▶ Exercise:
Using the material below, return exactly the lines between the one holding "Task: Subscribe via" and the one holding "Task: Click the Edit Profile button", inclusive, and no others.

▶ Dataset entries:
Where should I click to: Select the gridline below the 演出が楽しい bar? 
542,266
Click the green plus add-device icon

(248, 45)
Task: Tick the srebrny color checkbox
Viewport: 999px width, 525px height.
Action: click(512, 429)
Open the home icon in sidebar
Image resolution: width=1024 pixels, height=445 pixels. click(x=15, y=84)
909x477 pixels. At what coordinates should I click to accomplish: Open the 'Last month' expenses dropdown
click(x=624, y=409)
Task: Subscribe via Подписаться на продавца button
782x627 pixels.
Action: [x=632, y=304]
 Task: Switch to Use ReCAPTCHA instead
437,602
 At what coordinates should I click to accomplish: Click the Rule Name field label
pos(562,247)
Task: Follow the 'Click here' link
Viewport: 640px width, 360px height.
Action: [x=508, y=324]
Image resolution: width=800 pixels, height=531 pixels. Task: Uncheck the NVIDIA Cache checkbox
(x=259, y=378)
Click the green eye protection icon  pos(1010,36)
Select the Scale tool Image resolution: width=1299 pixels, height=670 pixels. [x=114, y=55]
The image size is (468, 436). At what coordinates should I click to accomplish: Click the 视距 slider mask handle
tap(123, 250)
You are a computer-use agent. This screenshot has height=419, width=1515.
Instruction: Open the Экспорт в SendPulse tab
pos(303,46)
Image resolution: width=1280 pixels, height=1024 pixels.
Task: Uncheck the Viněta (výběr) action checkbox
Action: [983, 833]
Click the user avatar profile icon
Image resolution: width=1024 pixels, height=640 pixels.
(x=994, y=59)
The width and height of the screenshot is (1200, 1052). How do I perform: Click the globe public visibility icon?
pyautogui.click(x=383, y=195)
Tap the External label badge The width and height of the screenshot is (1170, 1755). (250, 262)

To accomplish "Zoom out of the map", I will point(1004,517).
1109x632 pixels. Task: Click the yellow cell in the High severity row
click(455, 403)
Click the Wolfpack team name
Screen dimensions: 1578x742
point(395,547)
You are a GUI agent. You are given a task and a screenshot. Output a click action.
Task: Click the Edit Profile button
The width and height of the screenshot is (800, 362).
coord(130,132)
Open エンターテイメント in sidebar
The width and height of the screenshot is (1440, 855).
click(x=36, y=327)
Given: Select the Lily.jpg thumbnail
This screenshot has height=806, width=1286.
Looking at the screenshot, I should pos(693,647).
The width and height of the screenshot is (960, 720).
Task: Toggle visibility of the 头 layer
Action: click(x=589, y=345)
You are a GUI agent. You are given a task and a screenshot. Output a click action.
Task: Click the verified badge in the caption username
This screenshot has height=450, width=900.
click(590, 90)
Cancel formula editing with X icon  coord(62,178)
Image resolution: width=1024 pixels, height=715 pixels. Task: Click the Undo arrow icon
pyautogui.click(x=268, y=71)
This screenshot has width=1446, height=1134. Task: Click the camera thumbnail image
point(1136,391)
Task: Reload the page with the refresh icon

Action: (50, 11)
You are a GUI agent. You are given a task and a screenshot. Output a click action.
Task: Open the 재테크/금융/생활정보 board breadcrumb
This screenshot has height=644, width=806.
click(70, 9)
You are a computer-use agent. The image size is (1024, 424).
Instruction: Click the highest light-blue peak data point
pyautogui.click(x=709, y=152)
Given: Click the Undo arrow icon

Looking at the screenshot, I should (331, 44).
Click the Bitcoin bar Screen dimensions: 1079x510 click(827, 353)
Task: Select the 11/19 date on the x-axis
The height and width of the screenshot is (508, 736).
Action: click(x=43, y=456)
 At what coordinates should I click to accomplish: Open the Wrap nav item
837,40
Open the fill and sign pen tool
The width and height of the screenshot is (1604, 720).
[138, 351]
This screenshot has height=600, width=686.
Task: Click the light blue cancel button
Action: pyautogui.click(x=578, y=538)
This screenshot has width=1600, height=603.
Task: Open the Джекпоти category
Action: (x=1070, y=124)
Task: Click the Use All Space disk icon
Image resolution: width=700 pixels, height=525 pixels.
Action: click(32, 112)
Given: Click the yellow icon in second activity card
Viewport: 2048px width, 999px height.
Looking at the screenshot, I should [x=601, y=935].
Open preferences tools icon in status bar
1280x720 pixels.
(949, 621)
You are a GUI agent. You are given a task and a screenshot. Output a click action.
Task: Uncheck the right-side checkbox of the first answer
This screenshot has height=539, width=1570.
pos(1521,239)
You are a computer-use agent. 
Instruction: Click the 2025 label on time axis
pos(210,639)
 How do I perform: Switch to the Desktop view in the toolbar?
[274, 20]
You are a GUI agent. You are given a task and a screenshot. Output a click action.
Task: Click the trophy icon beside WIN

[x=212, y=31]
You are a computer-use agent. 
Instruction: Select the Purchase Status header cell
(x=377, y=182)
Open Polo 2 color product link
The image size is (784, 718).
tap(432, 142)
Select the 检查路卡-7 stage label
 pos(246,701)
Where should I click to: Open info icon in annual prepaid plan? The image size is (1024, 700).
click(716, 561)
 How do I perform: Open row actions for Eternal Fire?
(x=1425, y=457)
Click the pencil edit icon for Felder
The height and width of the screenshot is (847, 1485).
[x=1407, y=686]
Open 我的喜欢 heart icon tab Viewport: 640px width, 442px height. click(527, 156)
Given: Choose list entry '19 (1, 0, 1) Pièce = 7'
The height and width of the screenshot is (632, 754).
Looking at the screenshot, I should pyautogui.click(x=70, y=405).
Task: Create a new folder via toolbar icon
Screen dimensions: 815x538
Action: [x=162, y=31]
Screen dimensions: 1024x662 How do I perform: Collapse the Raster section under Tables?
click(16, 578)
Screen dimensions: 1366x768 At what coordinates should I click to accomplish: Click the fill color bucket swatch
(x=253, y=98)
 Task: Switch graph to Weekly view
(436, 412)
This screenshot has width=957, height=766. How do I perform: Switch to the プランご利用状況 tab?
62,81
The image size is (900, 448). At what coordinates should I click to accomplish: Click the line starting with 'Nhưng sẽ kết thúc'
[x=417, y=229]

▶ Worked solution:
Task: Subscribe via Подписаться на продавца button
782x627 pixels.
Action: [x=632, y=304]
 Task: Switch to Use ReCAPTCHA instead
437,602
 At what coordinates should I click to accomplish: Click the Rule Name field label
pos(562,247)
Task: Follow the 'Click here' link
Viewport: 640px width, 360px height.
Action: [x=508, y=324]
Image resolution: width=800 pixels, height=531 pixels. Task: Uncheck the NVIDIA Cache checkbox
(x=259, y=378)
Click the green eye protection icon  pos(1010,36)
Select the Scale tool Image resolution: width=1299 pixels, height=670 pixels. [x=114, y=55]
The image size is (468, 436). At what coordinates should I click to accomplish: Click the 视距 slider mask handle
tap(123, 250)
You are a computer-use agent. This screenshot has height=419, width=1515.
Instruction: Open the Экспорт в SendPulse tab
pos(303,46)
Image resolution: width=1280 pixels, height=1024 pixels.
Task: Uncheck the Viněta (výběr) action checkbox
Action: [983, 833]
Click the user avatar profile icon
Image resolution: width=1024 pixels, height=640 pixels.
(x=994, y=59)
The width and height of the screenshot is (1200, 1052). How do I perform: Click the globe public visibility icon?
pyautogui.click(x=383, y=195)
Tap the External label badge The width and height of the screenshot is (1170, 1755). (250, 262)

To accomplish "Zoom out of the map", I will point(1004,517).
1109x632 pixels. Task: Click the yellow cell in the High severity row
click(455, 403)
Click the Wolfpack team name
Screen dimensions: 1578x742
point(395,547)
You are a GUI agent. You are given a task and a screenshot. Output a click action.
Task: Click the Edit Profile button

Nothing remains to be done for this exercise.